- _Exercise description_: Render the listing below as a Markdown table with the columns Row and Listing line. Number each nonblank line in order and omit the blank ones.
··· Supplied records ···
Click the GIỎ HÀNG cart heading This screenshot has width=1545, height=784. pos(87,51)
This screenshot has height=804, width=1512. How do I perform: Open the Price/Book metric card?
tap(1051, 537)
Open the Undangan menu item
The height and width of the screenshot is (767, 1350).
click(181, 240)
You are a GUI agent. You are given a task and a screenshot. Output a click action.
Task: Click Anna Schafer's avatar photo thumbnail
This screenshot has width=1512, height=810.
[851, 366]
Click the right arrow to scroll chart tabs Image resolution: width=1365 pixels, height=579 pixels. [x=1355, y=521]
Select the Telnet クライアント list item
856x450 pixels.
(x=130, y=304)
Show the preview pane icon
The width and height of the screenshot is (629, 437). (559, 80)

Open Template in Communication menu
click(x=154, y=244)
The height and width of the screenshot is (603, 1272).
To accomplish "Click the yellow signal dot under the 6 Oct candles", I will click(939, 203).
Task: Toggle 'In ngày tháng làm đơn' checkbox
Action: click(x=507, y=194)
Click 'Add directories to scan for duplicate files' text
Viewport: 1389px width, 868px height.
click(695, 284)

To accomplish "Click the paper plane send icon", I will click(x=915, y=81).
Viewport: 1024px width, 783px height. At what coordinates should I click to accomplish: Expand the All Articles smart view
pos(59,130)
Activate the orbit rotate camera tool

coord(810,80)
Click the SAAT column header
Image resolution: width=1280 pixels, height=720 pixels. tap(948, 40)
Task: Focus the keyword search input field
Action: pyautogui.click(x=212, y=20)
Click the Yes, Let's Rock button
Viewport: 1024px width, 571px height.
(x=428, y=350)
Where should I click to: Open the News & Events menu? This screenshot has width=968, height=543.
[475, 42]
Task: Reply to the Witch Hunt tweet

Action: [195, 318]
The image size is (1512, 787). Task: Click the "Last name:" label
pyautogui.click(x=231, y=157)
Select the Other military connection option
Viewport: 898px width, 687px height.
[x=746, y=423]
···
- _Answer to the task_:
| Row | Listing line |
|---|---|
| 1 | Click the GIỎ HÀNG cart heading This screenshot has width=1545, height=784. pos(87,51) |
| 2 | This screenshot has height=804, width=1512. How do I perform: Open the Price/Book metric card? |
| 3 | tap(1051, 537) |
| 4 | Open the Undangan menu item |
| 5 | The height and width of the screenshot is (767, 1350). |
| 6 | click(181, 240) |
| 7 | You are a GUI agent. You are given a task and a screenshot. Output a click action. |
| 8 | Task: Click Anna Schafer's avatar photo thumbnail |
| 9 | This screenshot has width=1512, height=810. |
| 10 | [851, 366] |
| 11 | Click the right arrow to scroll chart tabs Image resolution: width=1365 pixels, height=579 pixels. [x=1355, y=521] |
| 12 | Select the Telnet クライアント list item |
| 13 | 856x450 pixels. |
| 14 | (x=130, y=304) |
| 15 | Show the preview pane icon |
| 16 | The width and height of the screenshot is (629, 437). (559, 80) |
| 17 | Open Template in Communication menu |
| 18 | click(x=154, y=244) |
| 19 | The height and width of the screenshot is (603, 1272). |
| 20 | To accomplish "Click the yellow signal dot under the 6 Oct candles", I will click(939, 203). |
| 21 | Task: Toggle 'In ngày tháng làm đơn' checkbox |
| 22 | Action: click(x=507, y=194) |
| 23 | Click 'Add directories to scan for duplicate files' text |
| 24 | Viewport: 1389px width, 868px height. |
| 25 | click(695, 284) |
| 26 | To accomplish "Click the paper plane send icon", I will click(x=915, y=81). |
| 27 | Viewport: 1024px width, 783px height. At what coordinates should I click to accomplish: Expand the All Articles smart view |
| 28 | pos(59,130) |
| 29 | Activate the orbit rotate camera tool |
| 30 | coord(810,80) |
| 31 | Click the SAAT column header |
| 32 | Image resolution: width=1280 pixels, height=720 pixels. tap(948, 40) |
| 33 | Task: Focus the keyword search input field |
| 34 | Action: pyautogui.click(x=212, y=20) |
| 35 | Click the Yes, Let's Rock button |
| 36 | Viewport: 1024px width, 571px height. |
| 37 | (x=428, y=350) |
| 38 | Where should I click to: Open the News & Events menu? This screenshot has width=968, height=543. |
| 39 | [475, 42] |
| 40 | Task: Reply to the Witch Hunt tweet |
| 41 | Action: [195, 318] |
| 42 | The image size is (1512, 787). Task: Click the "Last name:" label |
| 43 | pyautogui.click(x=231, y=157) |
| 44 | Select the Other military connection option |
| 45 | Viewport: 898px width, 687px height. |
| 46 | [x=746, y=423] |